Twitter listed its challenges as of late:
“Twitter has experienced several incidences of poor site performance and a high number of errors due to one of our internal sub-networks being over-capacity.
We're working hard to address the core issues causing these problems --more on that below-- but in the interests of the open exchange of information, wanted to pull back the curtain and give you deeper insight into what happened and how we're working to address this week's poor site performance.
What happened?
In brief, we made three mistakes:
* We put two critical, fast-growing, high-bandwith components on the same segment of our internal network.
* Our internal network wasn't appropriately being monitored.
* Our internal network was temporarily misconfigured.
What we're doing to fix it
* We've doubled the capacity of our internal network.
* We're improving the monitoring of our internal network.
* We're rebalancing the traffic on our internal network to redistribute the load.”
(http://engineering.twitter.com/2010/06/perfect-stormof-whales.html)
Reddit has also had some huge challenges with traffic:
“We've been kinda bummed at reddit these days.

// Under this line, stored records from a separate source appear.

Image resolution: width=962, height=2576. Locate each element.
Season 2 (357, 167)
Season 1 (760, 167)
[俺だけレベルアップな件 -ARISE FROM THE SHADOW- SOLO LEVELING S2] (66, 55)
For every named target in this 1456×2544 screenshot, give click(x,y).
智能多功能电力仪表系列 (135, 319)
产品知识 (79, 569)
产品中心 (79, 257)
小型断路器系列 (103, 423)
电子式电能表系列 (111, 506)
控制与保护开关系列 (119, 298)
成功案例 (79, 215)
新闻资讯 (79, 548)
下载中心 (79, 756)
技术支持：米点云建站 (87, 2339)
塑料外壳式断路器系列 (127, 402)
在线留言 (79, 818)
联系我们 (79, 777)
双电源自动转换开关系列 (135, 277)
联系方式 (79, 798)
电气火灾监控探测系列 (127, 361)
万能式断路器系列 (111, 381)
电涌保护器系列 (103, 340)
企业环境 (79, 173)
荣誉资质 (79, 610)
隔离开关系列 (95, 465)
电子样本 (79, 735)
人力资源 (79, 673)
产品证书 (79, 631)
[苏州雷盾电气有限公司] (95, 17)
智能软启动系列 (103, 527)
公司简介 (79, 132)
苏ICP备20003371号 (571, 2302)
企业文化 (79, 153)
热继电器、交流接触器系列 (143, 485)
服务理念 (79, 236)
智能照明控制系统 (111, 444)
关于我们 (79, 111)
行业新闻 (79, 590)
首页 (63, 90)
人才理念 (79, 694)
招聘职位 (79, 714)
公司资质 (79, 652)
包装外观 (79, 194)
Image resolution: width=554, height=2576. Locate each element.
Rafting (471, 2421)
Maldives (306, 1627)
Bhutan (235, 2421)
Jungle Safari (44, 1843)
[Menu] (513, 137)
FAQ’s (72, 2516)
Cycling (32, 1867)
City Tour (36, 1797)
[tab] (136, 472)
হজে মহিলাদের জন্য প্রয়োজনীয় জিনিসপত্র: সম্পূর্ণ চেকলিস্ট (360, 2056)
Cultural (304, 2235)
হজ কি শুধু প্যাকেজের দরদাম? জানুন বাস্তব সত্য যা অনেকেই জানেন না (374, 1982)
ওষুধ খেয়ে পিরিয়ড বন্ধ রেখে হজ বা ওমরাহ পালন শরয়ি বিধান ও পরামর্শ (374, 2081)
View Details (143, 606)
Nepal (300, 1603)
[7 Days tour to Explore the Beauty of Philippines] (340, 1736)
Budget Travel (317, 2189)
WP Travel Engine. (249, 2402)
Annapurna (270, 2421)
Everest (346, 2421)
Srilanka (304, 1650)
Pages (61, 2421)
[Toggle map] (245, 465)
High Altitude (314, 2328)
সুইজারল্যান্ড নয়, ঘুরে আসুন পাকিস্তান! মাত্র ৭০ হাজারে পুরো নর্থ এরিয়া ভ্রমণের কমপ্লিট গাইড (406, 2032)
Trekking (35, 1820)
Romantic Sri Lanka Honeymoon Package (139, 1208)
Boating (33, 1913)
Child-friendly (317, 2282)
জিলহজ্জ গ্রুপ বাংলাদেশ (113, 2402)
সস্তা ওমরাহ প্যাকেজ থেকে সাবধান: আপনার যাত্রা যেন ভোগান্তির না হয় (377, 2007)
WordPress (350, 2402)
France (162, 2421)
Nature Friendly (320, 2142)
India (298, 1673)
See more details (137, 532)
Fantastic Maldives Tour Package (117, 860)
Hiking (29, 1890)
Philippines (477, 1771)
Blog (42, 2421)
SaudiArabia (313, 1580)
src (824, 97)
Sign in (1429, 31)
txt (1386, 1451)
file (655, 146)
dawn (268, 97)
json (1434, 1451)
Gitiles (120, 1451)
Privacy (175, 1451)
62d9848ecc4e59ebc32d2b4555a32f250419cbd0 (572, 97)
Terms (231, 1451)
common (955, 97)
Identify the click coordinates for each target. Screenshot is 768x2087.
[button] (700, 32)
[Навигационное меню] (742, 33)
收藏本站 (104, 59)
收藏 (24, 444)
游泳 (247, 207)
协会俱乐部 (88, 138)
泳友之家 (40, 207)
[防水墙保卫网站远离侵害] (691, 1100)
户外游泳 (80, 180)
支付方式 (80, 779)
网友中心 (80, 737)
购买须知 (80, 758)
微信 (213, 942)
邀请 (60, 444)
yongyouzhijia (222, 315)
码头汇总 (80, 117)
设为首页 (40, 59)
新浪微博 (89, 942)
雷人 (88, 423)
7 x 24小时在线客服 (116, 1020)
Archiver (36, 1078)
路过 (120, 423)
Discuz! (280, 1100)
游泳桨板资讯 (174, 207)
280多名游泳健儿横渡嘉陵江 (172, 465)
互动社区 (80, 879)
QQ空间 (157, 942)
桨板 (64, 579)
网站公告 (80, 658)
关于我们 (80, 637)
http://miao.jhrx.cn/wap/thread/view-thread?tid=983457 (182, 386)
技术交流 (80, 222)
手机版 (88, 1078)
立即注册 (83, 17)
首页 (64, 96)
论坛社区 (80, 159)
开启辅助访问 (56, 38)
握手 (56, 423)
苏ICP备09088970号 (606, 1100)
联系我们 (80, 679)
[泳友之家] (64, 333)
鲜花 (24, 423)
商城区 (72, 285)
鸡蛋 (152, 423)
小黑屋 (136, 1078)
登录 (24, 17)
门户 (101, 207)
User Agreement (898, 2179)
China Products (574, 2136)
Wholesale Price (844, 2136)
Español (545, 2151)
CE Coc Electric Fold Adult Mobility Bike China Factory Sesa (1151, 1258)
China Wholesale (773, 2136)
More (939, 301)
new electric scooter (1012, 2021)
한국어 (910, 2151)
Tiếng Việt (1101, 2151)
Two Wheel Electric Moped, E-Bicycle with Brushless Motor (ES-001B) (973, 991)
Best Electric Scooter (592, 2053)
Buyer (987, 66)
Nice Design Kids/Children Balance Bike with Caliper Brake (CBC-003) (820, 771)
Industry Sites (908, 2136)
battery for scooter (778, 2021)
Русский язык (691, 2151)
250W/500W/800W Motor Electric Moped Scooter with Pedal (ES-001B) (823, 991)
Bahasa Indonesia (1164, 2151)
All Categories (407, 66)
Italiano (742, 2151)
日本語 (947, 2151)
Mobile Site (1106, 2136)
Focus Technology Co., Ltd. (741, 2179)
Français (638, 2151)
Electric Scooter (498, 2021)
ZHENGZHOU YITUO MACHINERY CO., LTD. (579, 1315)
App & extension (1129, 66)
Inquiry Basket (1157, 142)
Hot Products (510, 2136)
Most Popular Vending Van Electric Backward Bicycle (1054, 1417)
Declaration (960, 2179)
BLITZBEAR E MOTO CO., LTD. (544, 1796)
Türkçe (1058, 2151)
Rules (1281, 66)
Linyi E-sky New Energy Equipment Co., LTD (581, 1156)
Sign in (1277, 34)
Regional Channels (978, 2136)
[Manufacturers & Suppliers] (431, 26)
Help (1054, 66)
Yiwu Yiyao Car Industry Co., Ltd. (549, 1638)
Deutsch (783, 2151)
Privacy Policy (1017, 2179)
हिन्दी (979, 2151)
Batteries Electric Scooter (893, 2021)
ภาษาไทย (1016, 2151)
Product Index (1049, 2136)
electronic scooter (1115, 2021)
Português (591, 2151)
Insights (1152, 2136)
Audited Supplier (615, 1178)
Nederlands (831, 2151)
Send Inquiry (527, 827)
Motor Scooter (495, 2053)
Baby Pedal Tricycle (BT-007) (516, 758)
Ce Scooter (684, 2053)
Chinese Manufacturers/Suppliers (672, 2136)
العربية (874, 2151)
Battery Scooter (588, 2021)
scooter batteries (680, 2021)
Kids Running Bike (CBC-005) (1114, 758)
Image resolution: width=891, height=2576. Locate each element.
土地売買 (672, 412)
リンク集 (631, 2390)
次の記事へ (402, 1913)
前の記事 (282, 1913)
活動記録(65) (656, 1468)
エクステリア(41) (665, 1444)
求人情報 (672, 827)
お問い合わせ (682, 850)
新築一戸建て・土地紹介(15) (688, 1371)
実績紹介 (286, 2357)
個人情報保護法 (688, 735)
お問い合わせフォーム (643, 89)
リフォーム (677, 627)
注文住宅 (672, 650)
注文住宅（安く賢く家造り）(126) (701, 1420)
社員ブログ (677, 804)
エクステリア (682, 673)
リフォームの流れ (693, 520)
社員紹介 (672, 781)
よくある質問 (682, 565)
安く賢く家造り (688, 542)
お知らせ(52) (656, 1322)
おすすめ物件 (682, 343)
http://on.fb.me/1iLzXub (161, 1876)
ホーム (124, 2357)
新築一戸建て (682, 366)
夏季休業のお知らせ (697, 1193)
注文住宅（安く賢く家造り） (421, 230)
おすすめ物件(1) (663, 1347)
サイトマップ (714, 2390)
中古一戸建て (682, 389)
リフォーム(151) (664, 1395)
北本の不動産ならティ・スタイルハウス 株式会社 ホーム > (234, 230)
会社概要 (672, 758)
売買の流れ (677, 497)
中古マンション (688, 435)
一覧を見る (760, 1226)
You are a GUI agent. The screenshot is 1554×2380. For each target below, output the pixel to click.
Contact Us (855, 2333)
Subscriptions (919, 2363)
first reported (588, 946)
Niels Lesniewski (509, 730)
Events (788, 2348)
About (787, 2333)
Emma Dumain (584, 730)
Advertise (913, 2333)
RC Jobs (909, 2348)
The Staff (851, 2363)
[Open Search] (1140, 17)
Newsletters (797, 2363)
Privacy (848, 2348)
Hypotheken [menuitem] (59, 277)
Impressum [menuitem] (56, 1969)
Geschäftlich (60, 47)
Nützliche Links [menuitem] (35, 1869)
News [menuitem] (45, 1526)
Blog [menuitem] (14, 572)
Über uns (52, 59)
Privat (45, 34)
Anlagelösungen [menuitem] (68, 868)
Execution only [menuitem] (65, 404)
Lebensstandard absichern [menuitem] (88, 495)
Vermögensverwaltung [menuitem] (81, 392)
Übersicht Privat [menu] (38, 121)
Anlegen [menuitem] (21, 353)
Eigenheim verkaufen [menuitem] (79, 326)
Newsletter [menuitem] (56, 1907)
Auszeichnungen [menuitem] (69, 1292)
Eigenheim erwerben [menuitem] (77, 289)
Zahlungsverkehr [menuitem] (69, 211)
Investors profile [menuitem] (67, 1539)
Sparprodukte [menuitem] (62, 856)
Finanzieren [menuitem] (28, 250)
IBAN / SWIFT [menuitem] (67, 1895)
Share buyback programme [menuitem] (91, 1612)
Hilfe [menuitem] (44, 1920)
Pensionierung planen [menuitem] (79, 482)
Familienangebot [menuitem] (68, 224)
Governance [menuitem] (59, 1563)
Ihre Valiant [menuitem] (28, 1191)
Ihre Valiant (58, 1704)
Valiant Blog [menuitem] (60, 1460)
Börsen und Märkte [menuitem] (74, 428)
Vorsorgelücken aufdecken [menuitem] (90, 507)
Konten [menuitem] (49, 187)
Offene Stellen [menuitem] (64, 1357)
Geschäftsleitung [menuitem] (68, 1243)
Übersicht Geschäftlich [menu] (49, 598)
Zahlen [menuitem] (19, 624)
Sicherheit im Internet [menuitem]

It seems like every week something comes up that slows performance to a crawl or even leads to a total site outage. And we almost never get a chance to release new features anymore.
Our four engineers -- KeyserSosa, jedberg, ketralnis, and myself -- are working full time (plus many evenings and weekends and sometimes even the middle of the night) just to keep things going. Perhaps we're doing it wrong: there might be ways to optimize our code, or technologies that could allow us to work more efficiently, but we're too busy to investigate these things, or to migrate to the ones that look promising. It becomes a vicious cycle.
The bottom line is, we need more resources.”